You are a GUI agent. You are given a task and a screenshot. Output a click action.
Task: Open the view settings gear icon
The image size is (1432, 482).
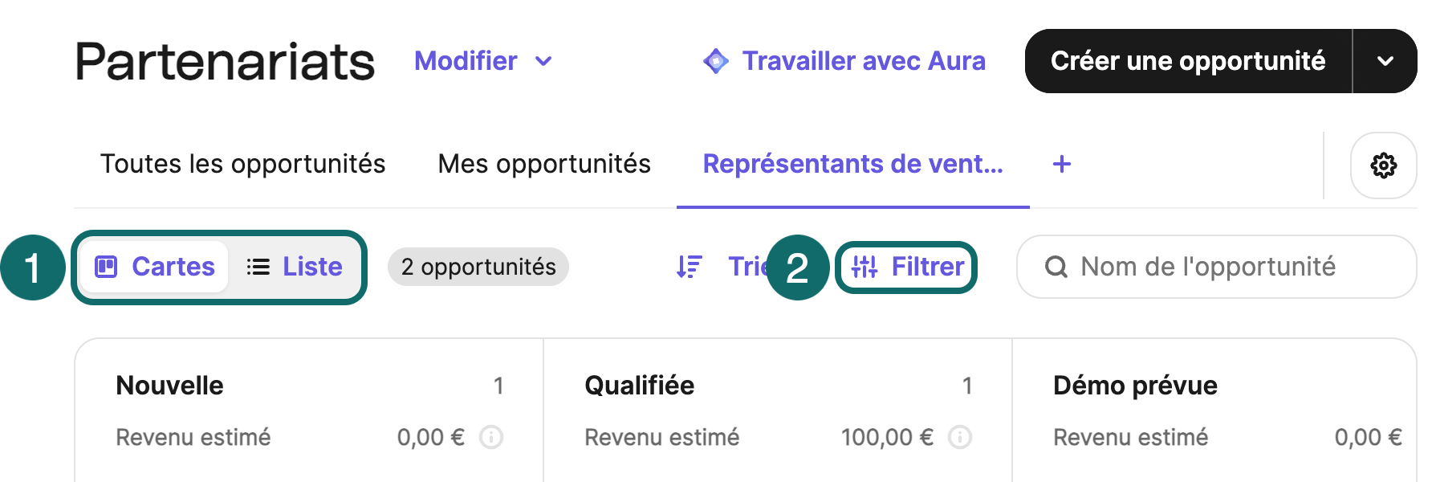click(x=1382, y=165)
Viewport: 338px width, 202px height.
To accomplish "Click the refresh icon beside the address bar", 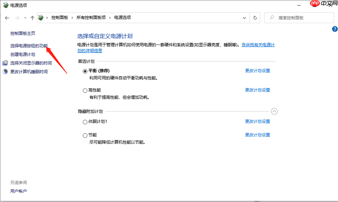I will click(x=254, y=17).
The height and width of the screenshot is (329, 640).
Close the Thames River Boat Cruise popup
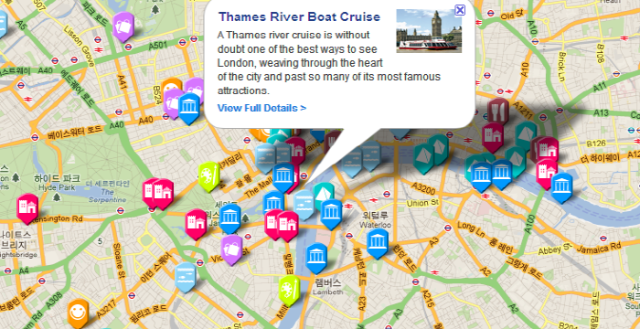coord(460,10)
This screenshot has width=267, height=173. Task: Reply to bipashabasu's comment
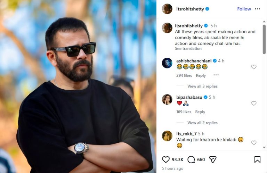[x=200, y=112]
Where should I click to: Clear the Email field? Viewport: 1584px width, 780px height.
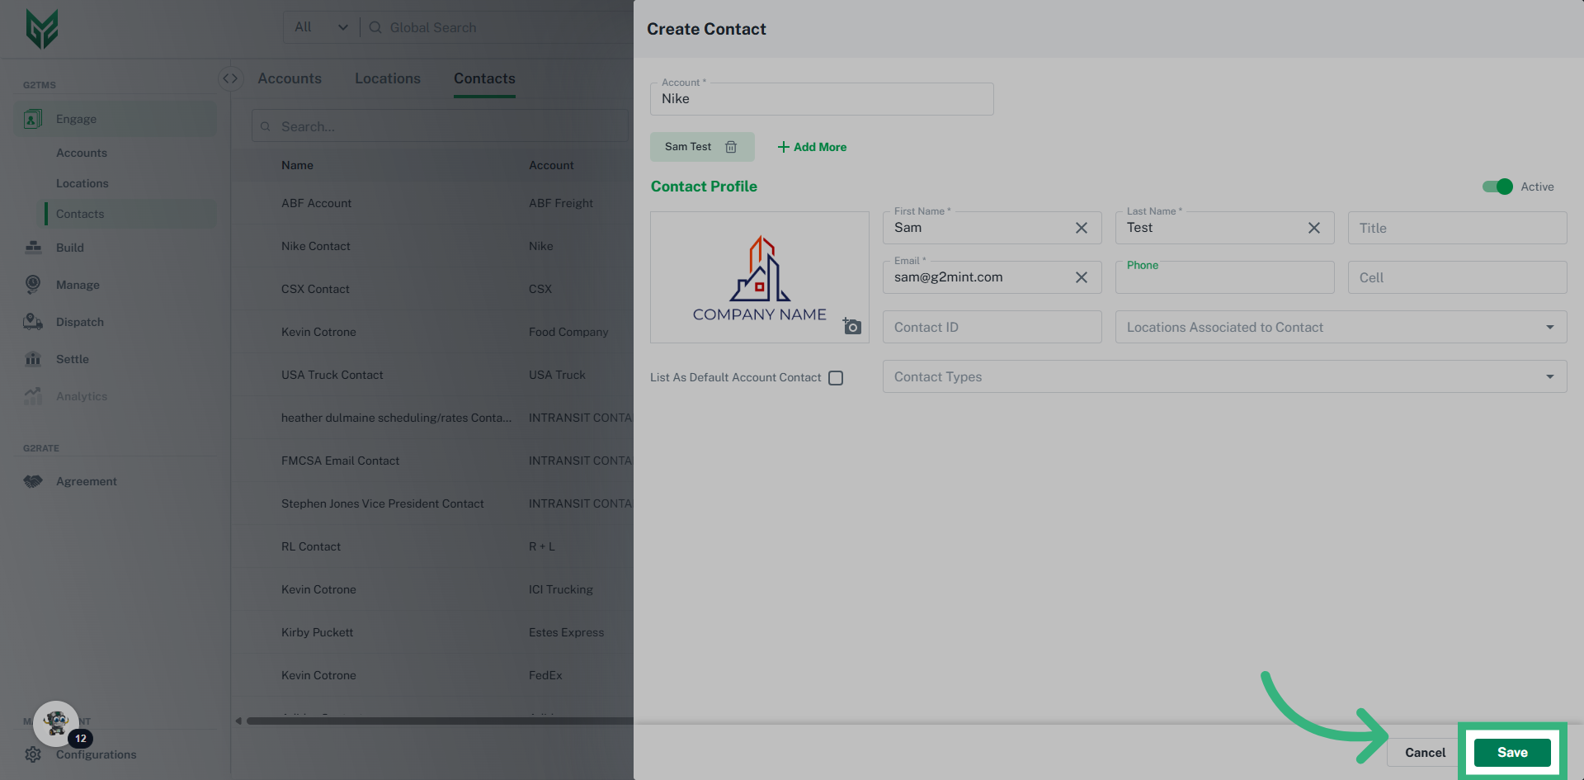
━━━━━━━━━━━━━━━━━━━━
#### WHAT IS BEING ASKED
Can the lines from the one with "This screenshot has" to the end of the records above be quoted exactly, both ends included, with every picture omitted?

#### PROBLEM SOLUTION
This screenshot has width=267, height=173. Task: Reply to bipashabasu's comment
[x=200, y=112]
Where should I click to: Clear the Email field? Viewport: 1584px width, 780px height.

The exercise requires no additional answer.